Writing on the road is its own particular beast, and it’s a question that marries well with the topic of writing spaces.
I can write while travelling, but it’s not easy. Not by a long shot.
When you step outside of your hometown – even if you’re visiting a very familiar city, or staying with close family or friends, or are attending a work-related conference – it’s difficult to not become distracted by your surroundings. Your inner child is determined to be social, to be irresponsible, to drink wine, mess up your sleep pattern and abandon all of your meticulously established rules and routines (you know, the ones that support your writing ambitions; the ones you’ve learned through trial and error).
You don’t have to write on the road. You can abandon your routine and take a genuine holiday. No one will die and I’ll only judge you a little bit. Promise. But what if you want to write while travelling?
In this instance, there are no easy solutions, but I do have four tips:
1. If you’re travelling with others, communicate your desire to write while on the road
2. Write when there is a break in activities, responsibilities, appointments
3. Write when you don’t feel like it but the time is available
4. Milk that time for all that it is worth.
Recently, I attended a music festival with some friends in Tasmania. The first few days were pretty jam-packed as we explored St Helen’s, set up our accommodation and generally caught up with one another. Pretty quickly though we settled into a semi-routine of 8am get up, outdoor exploring until 2pm, a couple hours of quiet time and then meeting again around 6pm for dinner/drinks.
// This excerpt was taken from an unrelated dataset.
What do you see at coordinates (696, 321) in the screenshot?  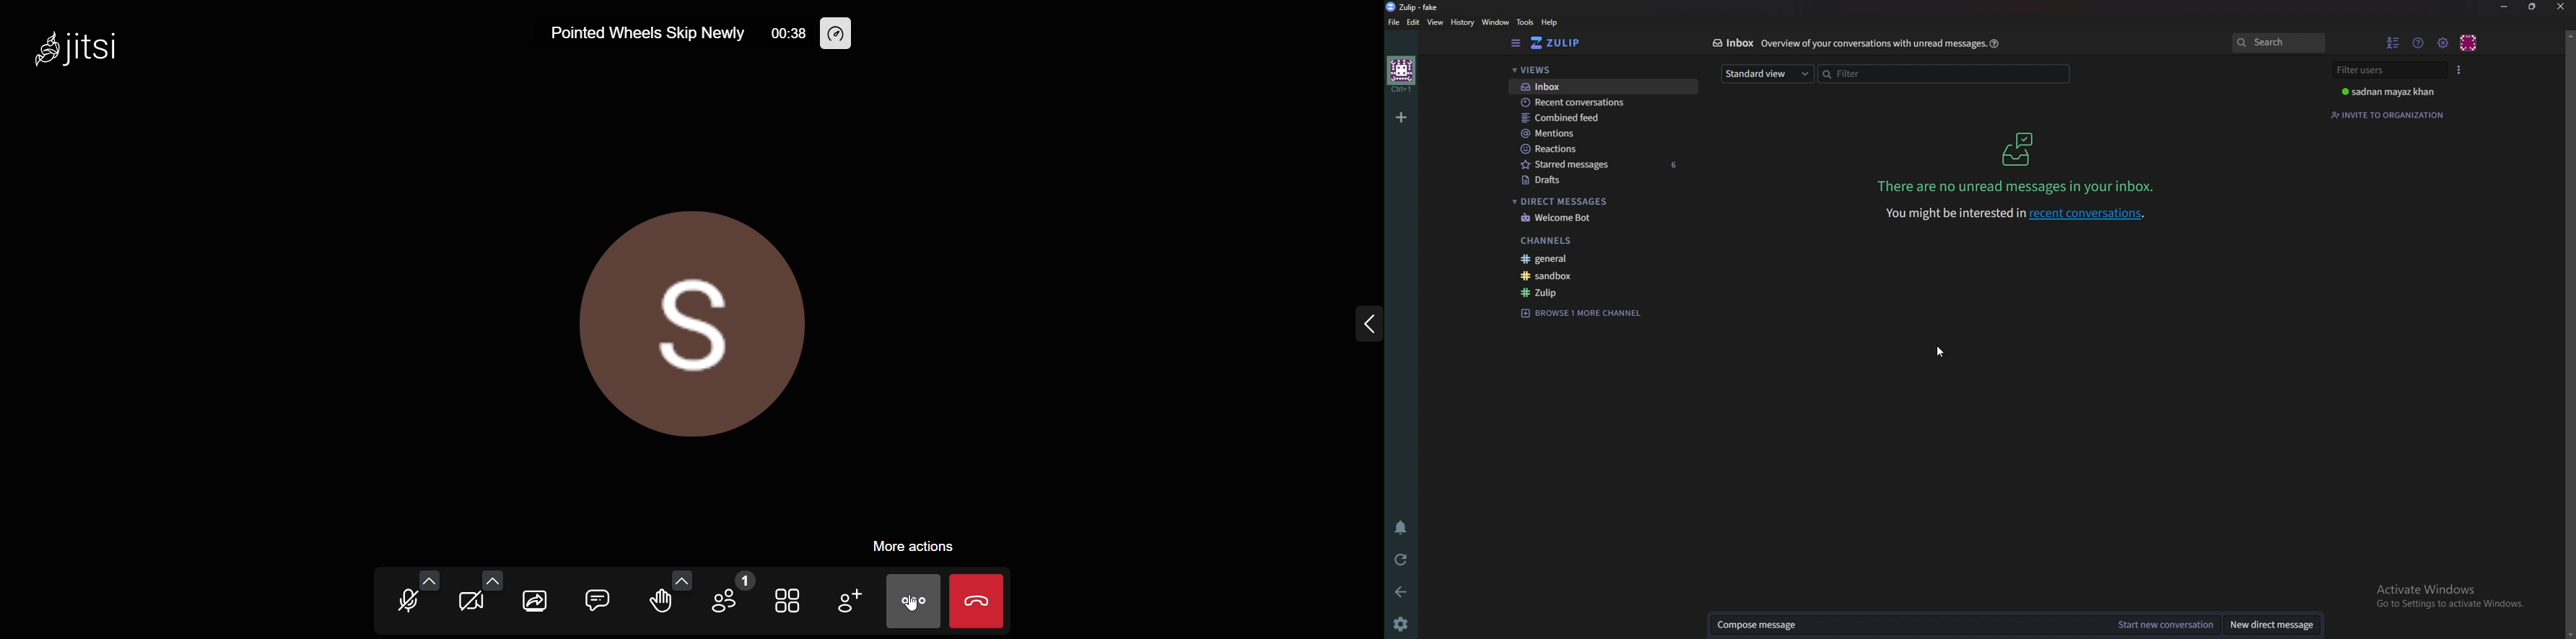 I see `display picture` at bounding box center [696, 321].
Now, I know this may sound exhausting (because it kind of is) but while everyone was having an afternoon camp, I was working.
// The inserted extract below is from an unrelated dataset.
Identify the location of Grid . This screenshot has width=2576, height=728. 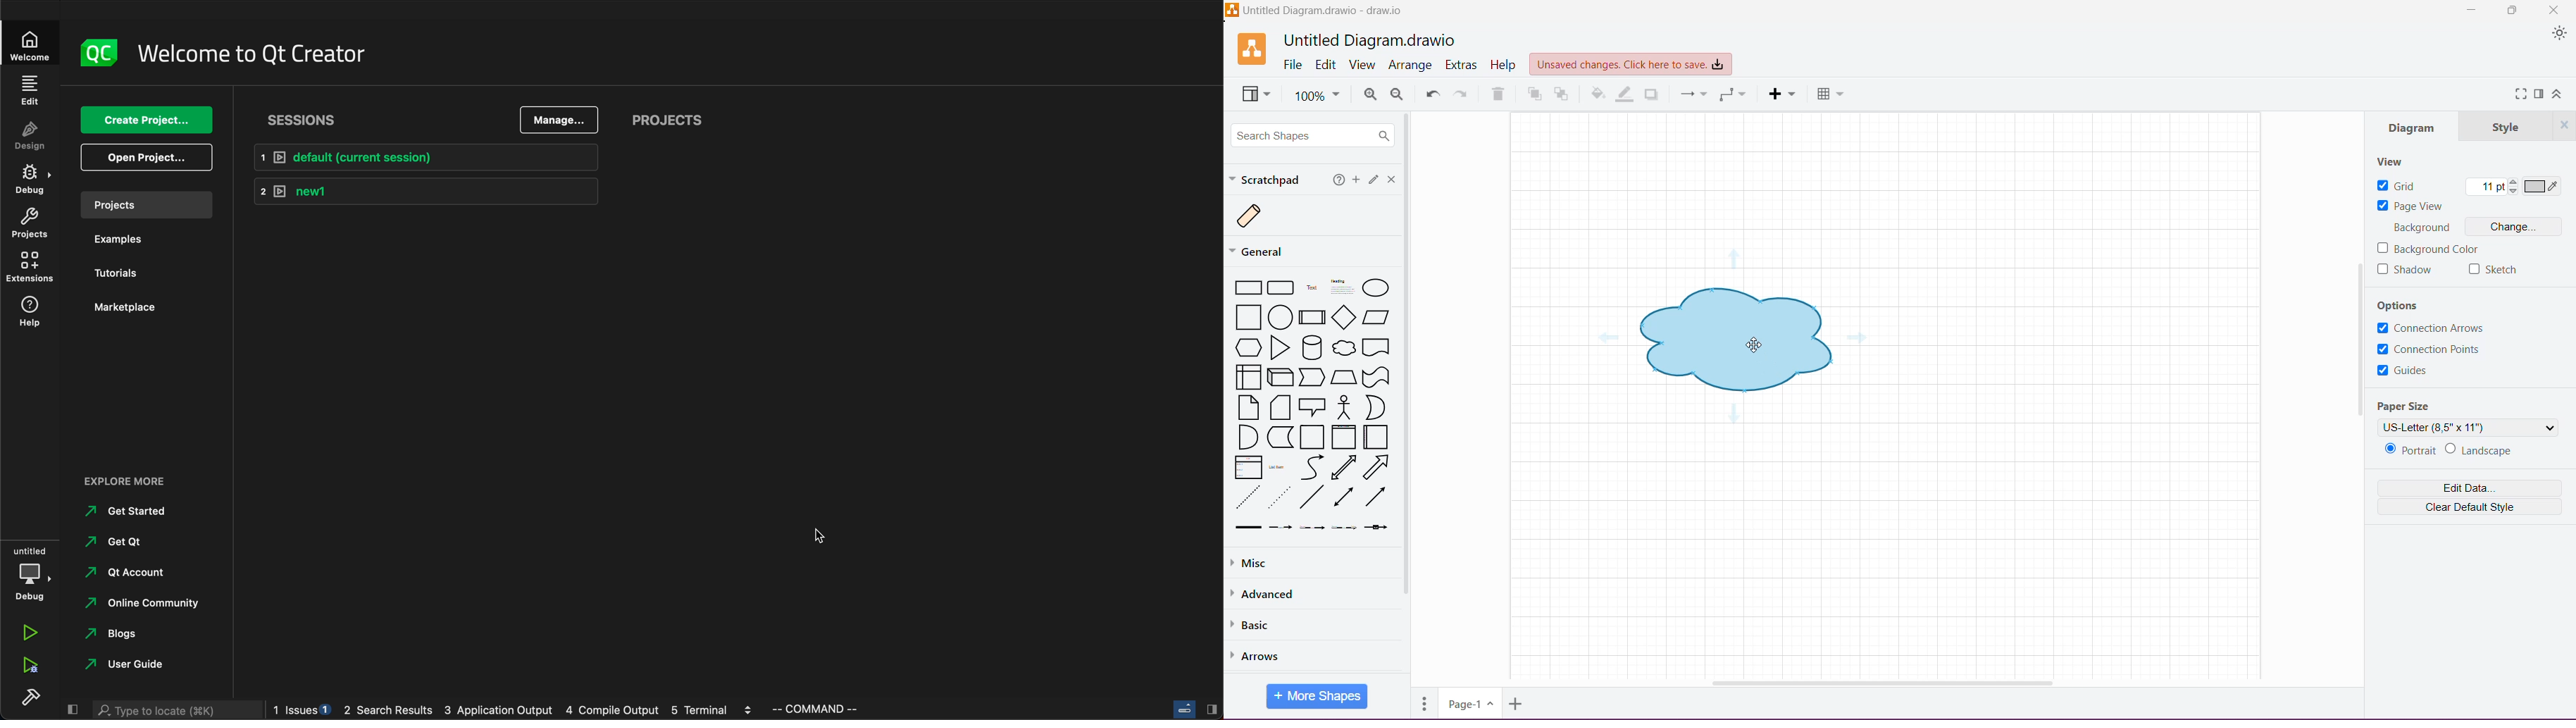
(2400, 186).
Sometimes I worked on my thesis, academic proposal forms or researched articles.
Sometimes I woke up at 6am and squeezed in two hours of editing before everyone got up.
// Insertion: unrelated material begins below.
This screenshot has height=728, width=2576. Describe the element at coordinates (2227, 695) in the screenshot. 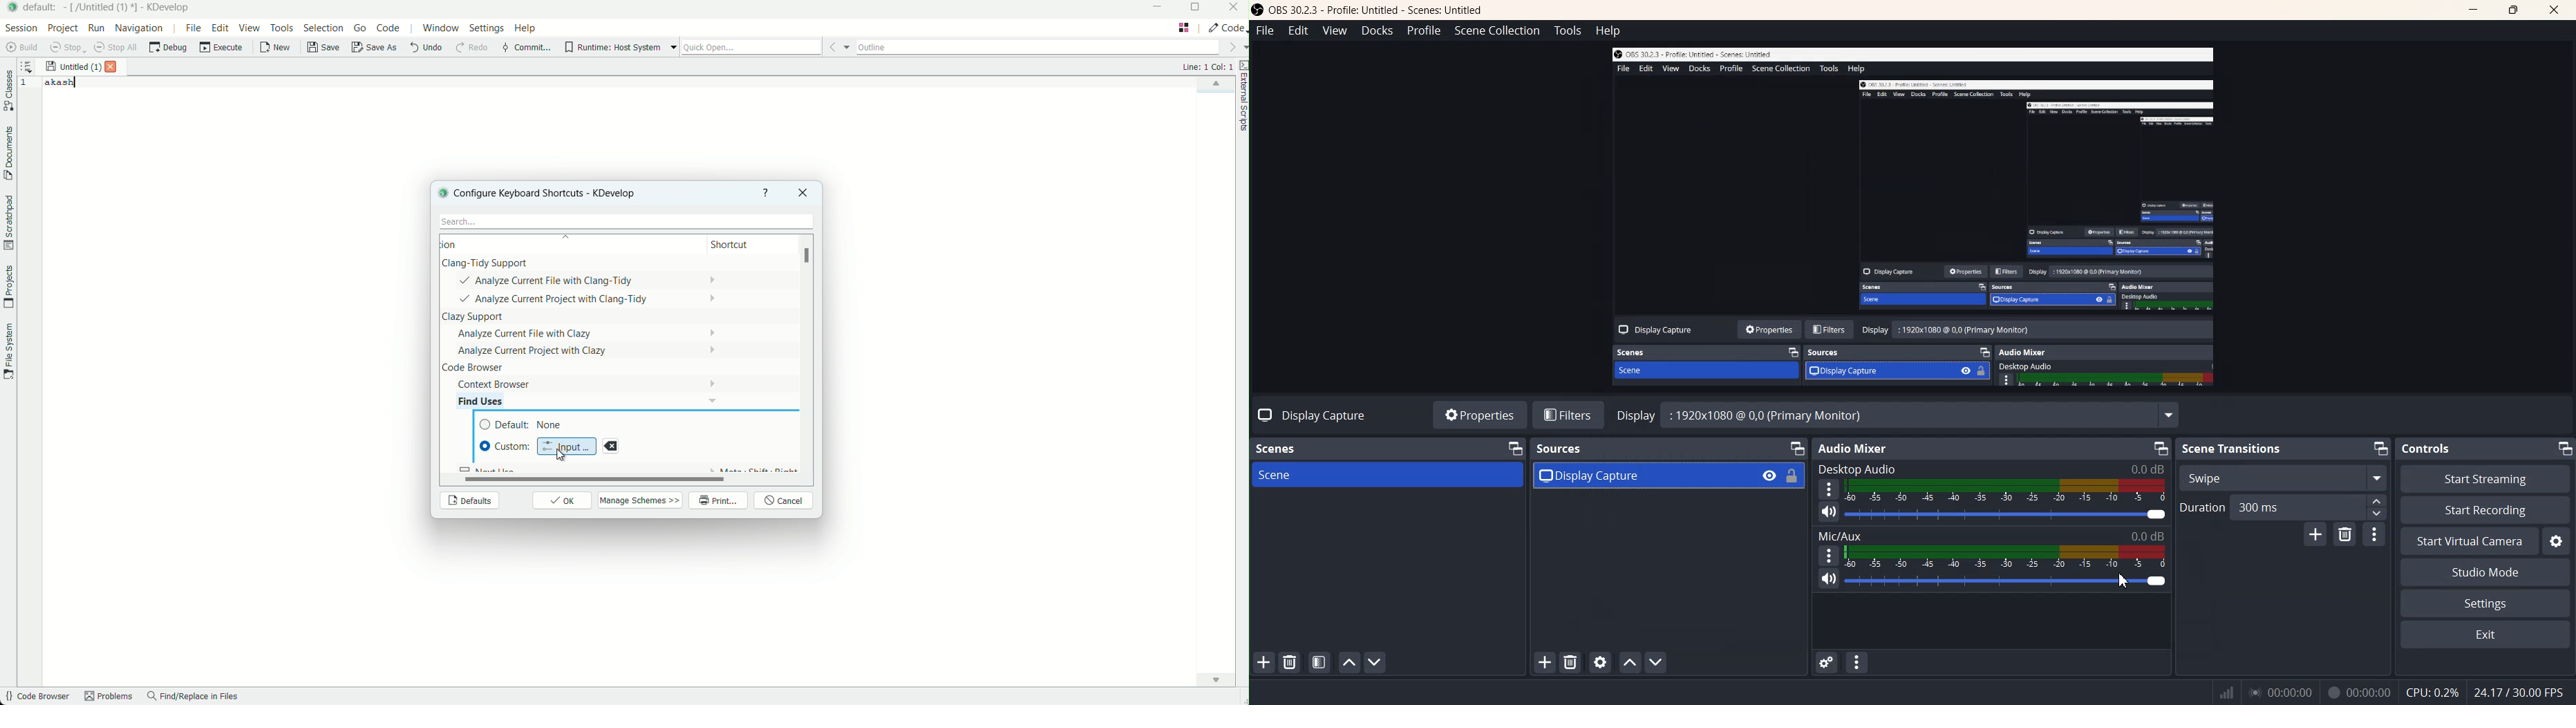

I see `signal display ` at that location.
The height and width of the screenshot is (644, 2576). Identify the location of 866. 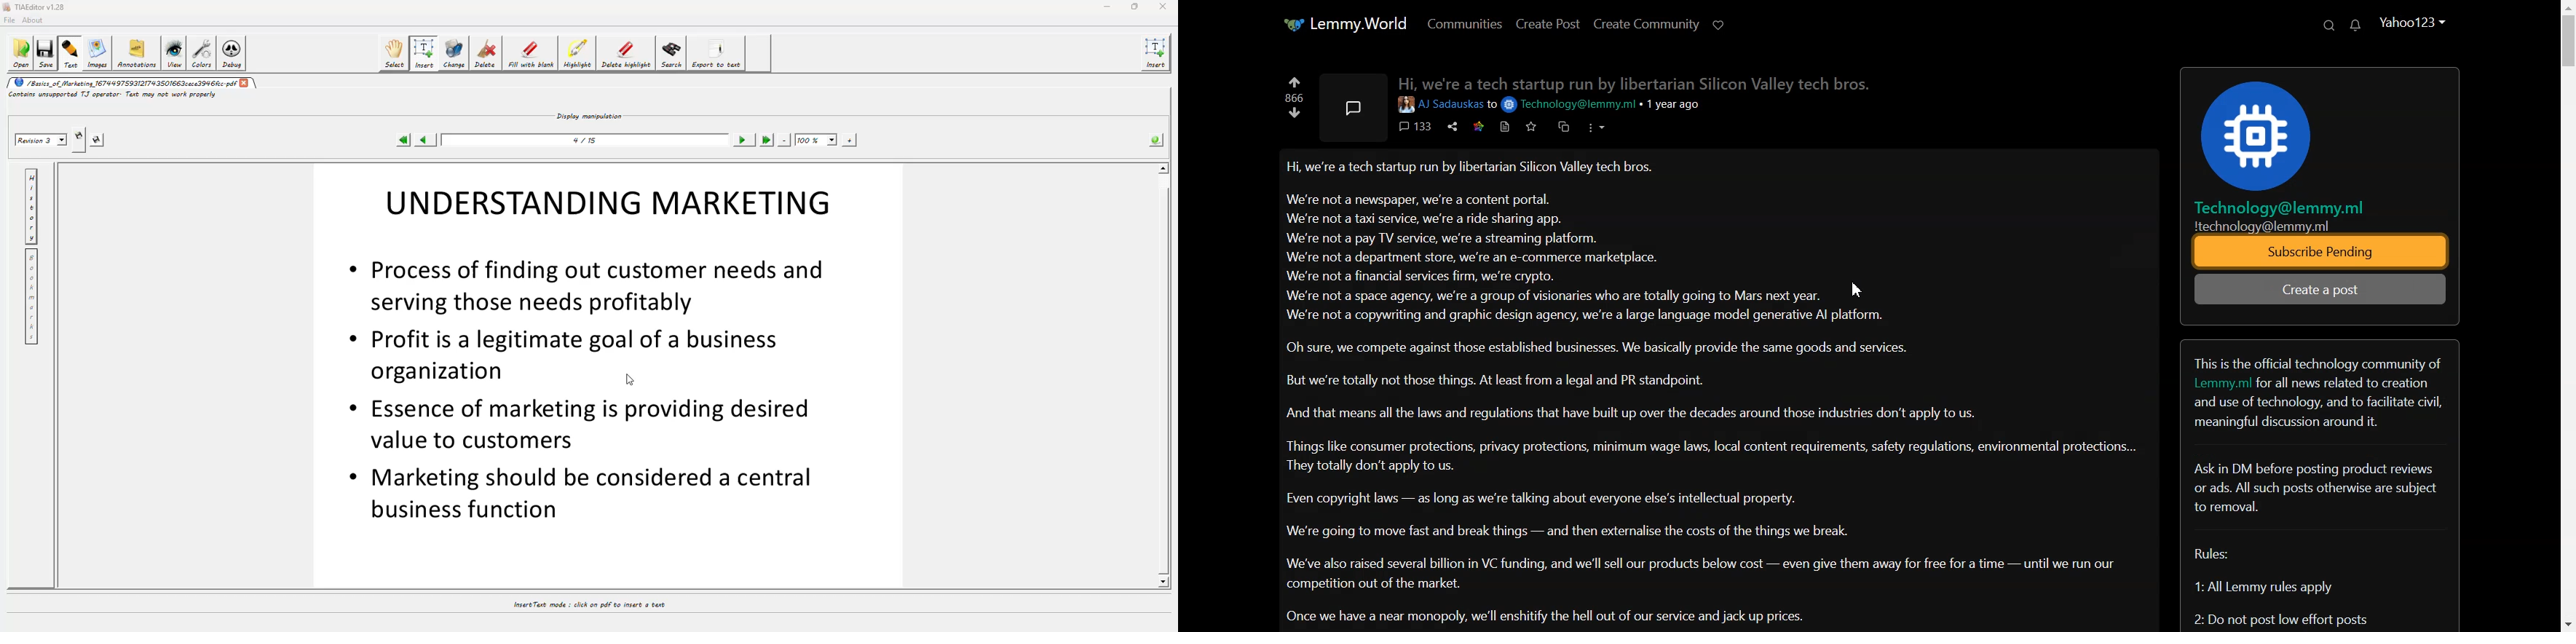
(1293, 98).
It would have been very easy to become a whinny little writer during this time because frankly 6am-8am and 2pm-5pm are definitely NOT my peak energy times. In fact, during these hours, my brain is nothing but a big old bowl of mash potato. While I don’t naturally sleep late or take naps, I do appreciate downtime, especially after sight-seeing and socialising; two activities that are equal parts rejuvenating and TOTALLY exhausting.
But I had deadlines, and though I had worked hard to get ahead so that my writing load would be less while on holidays, I couldn’t abandon it completely. Writing and engaging in deep thinking while sitting on a couch from the 1970s in a cottage in desperate need of a revamp surrounded by the snores of three weary travellers who were clever enough not to become writers was far from an ideal workspace.
Unfortunately, writing, even when you’re in the ideal situation, still takes effort. Writing within your absolute unideal situation is a little like having your car break down on the highway, you really don’t want to deal with this problem, but you have to.
I know I make writing outside of my workspace sound like hell (because it kind of is), but I chose to do it.
We (kind of) choose to be writers. No one is holding a gun to our heads. In the end, how I got through my holiday writing sessions was by changing my perception. Instead of being pissed about losing my downtime because I had to write, I saw socialising and sight-seeing as downtime. I also altered my writing goals so that they were more realistic given my energy levels and time constraints. I chose to work on holidays, but I also get to choose how I work.
All that said, we’re about to enter the busiest time of the year. So, I’m giving myself permission to take a break from this blog for the whole month of December. If I find the time, or if the muse whacks me with a big old inspiration stick, then I’ll go ahead and post. Otherwise, I’d like to wish you all a very Merry Christmas and thank you so much for taking the time to read these weekly ramblings.